United States Army Medal of Honor recipient (1921–1999)

Thomas E. Atkins (February 5, 1921 – September 15, 1999) was a Private in the United States Army who received the Medal of Honor for actions in World War II during a skirmish on 10 March 1945 in the Battle of Luzon.

He joined the Army from his birth town in December 1942.

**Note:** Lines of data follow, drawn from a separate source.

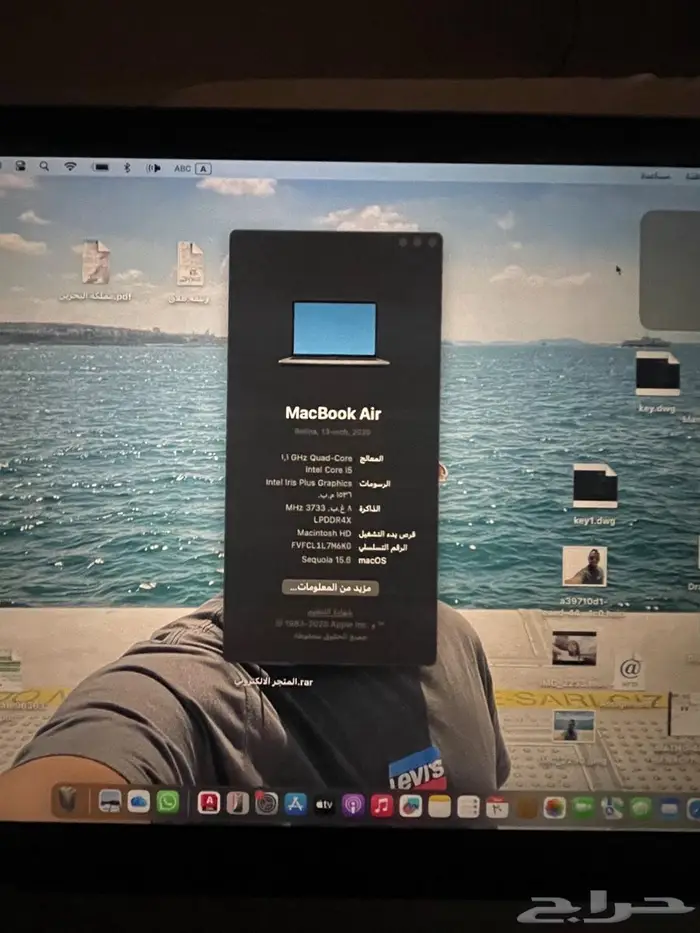Viewport: 700px width, 933px height.
Task: Click the Wi-Fi status icon in menu bar
Action: (x=70, y=166)
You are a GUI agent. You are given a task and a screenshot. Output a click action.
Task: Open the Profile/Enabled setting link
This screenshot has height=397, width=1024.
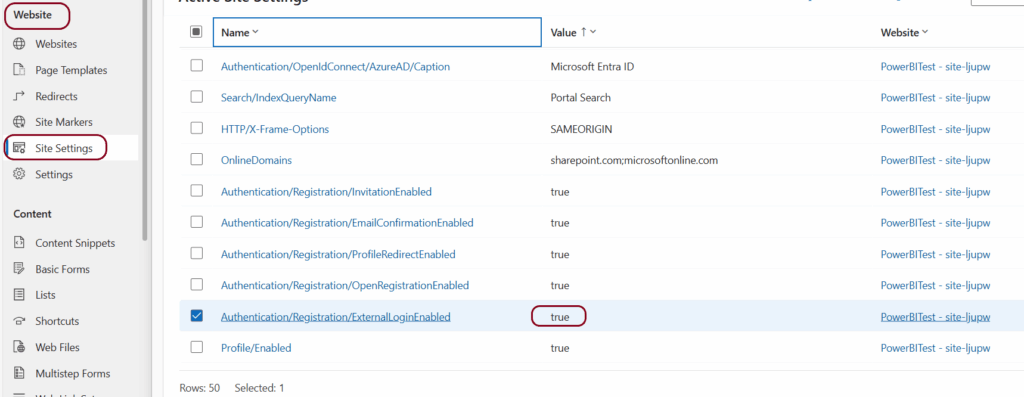click(256, 348)
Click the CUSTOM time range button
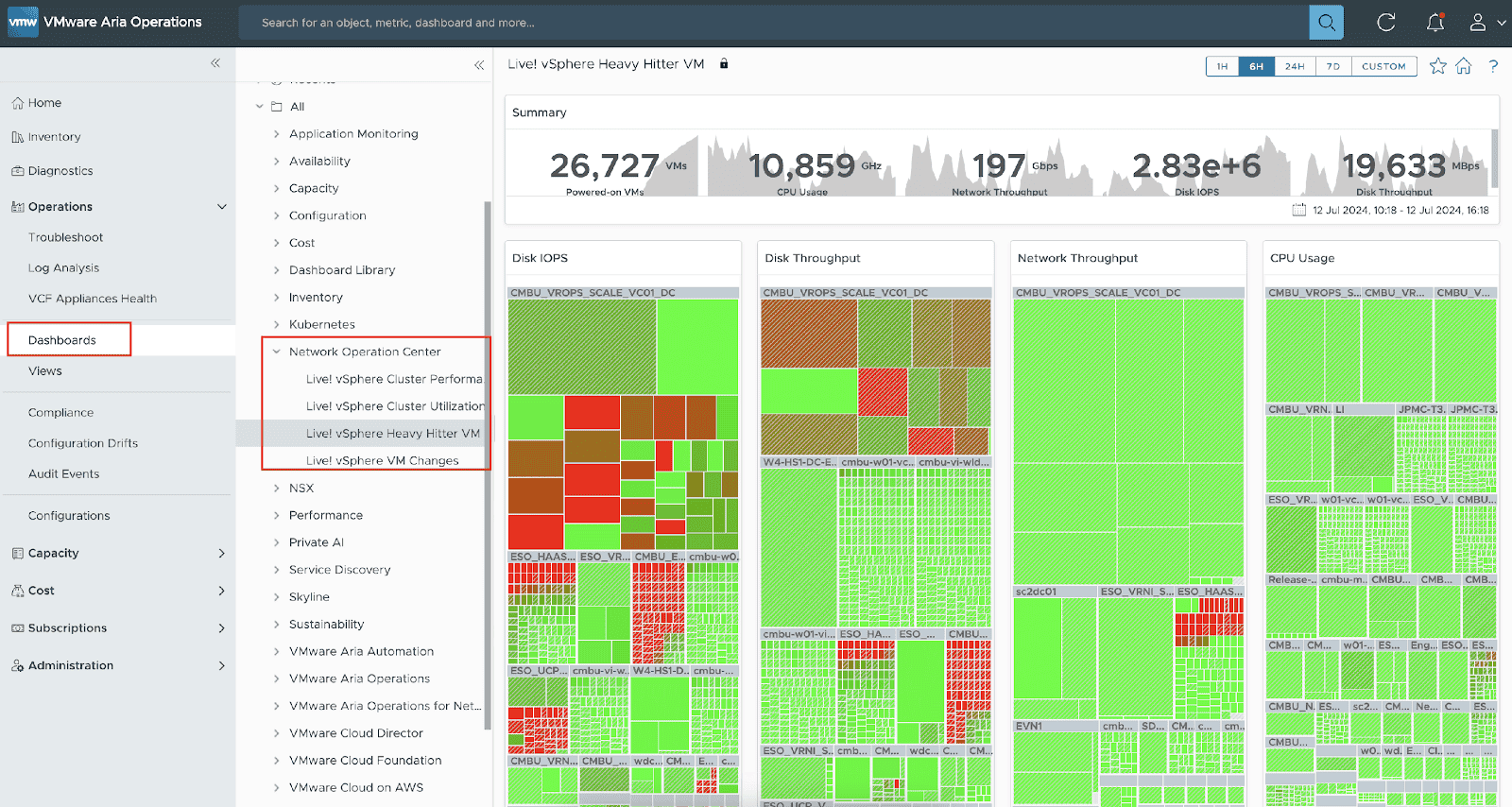 (x=1383, y=66)
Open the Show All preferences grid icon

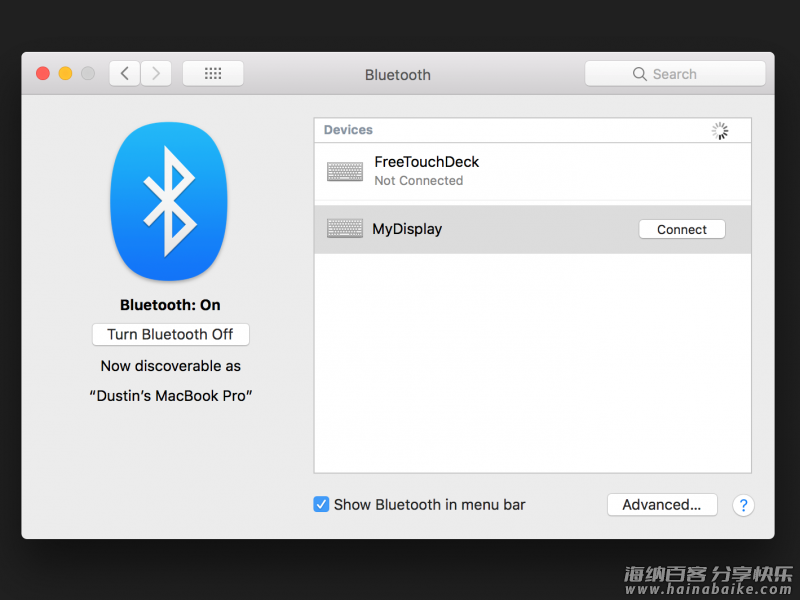coord(213,74)
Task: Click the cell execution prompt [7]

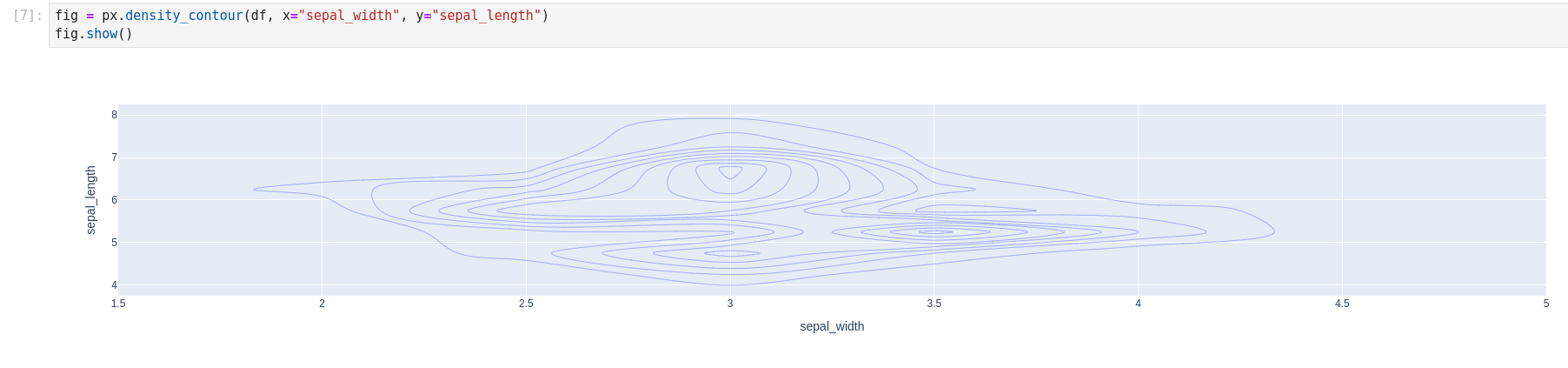Action: pyautogui.click(x=28, y=16)
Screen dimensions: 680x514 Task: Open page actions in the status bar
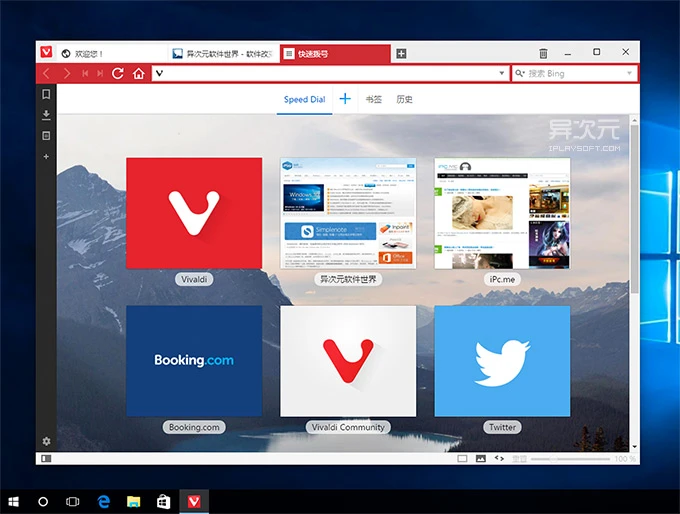pyautogui.click(x=500, y=458)
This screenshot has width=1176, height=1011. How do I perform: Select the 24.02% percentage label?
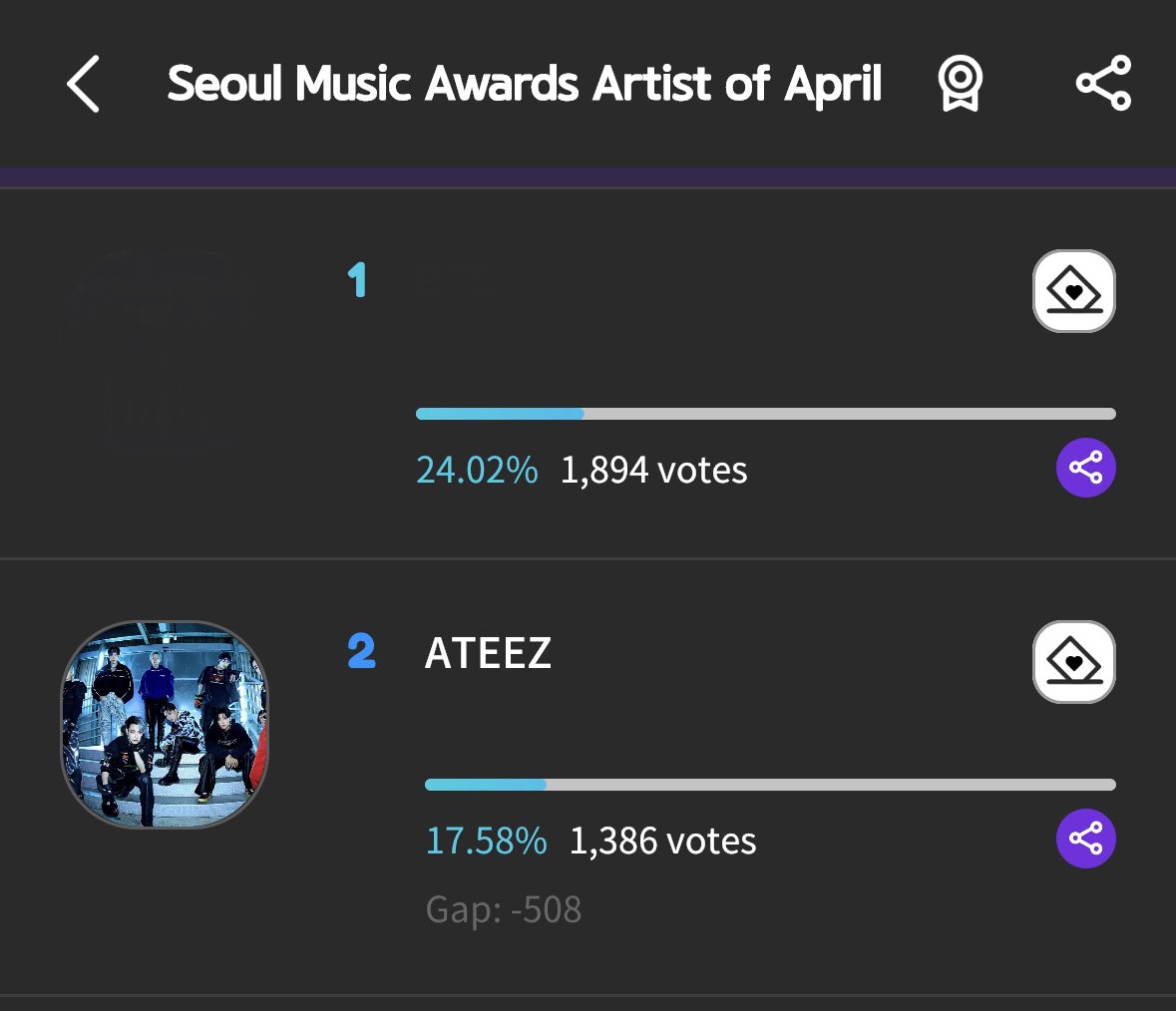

==Medal of Honor citation==

He fought gallantly on the Villa Verde Trail, Luzon, Philippine Islands. With 2 companions he occupied a position on a ridge outside the perimeter defense established by the 1st Platoon on a high hill. At about 3 a.m., 2 companies of Japanese attacked with rifle and machinegun fire, grenades, TNT charges, and land mines, severely wounding Pfc. Tom Atkins and killing his 2 companions. Despite the intense hostile fire and pain from his deep wound, he held his ground and returned heavy fire. After the attack was repulsed, he remained in his precarious position to repel any subsequent assaults instead of returning to the American lines for medical treatment. An enemy machinegun, set up within 20 yards of his foxhole, vainly attempted to drive him off or silence his gun. The Japanese repeatedly made fierce attacks, but for 4 hours, Pfc. Tom Atkins determinedly remained in his fox hole, bearing the brunt of each assault and maintaining steady and accurate fire until each charge was repulsed. At 7 a.m., 13 enemy dead lay in front of his position; he had fired 400 rounds, all he and his 2 dead companions possessed, and had used 3 rifles until each had jammed too badly for further operation. He withdrew during a lull to secure a rifle and more ammunition, and was persuaded to remain for medical treatment. While waiting, he saw a Japanese within the perimeter and, seizing a nearby rifle, killed him. A few minutes later, while lying on a litter, he discovered an enemy group moving up behind the platoon's lines. Despite his severe wound, he sat up, delivered heavy rifle fire against the group and forced them to withdraw. Pfc. Tom Atkins' superb bravery and his fearless determination to hold his post against the main force of repeated enemy attacks, even though painfully wounded, were major factors in enabling his comrades to maintain their lines against a numerically superior enemy force.

== After the war ==
Atkins retired from the army and settled in his home town of Campobello, South Carolina where he eventually became a farmer. He died on 15 September 1999, from congestive heart failure.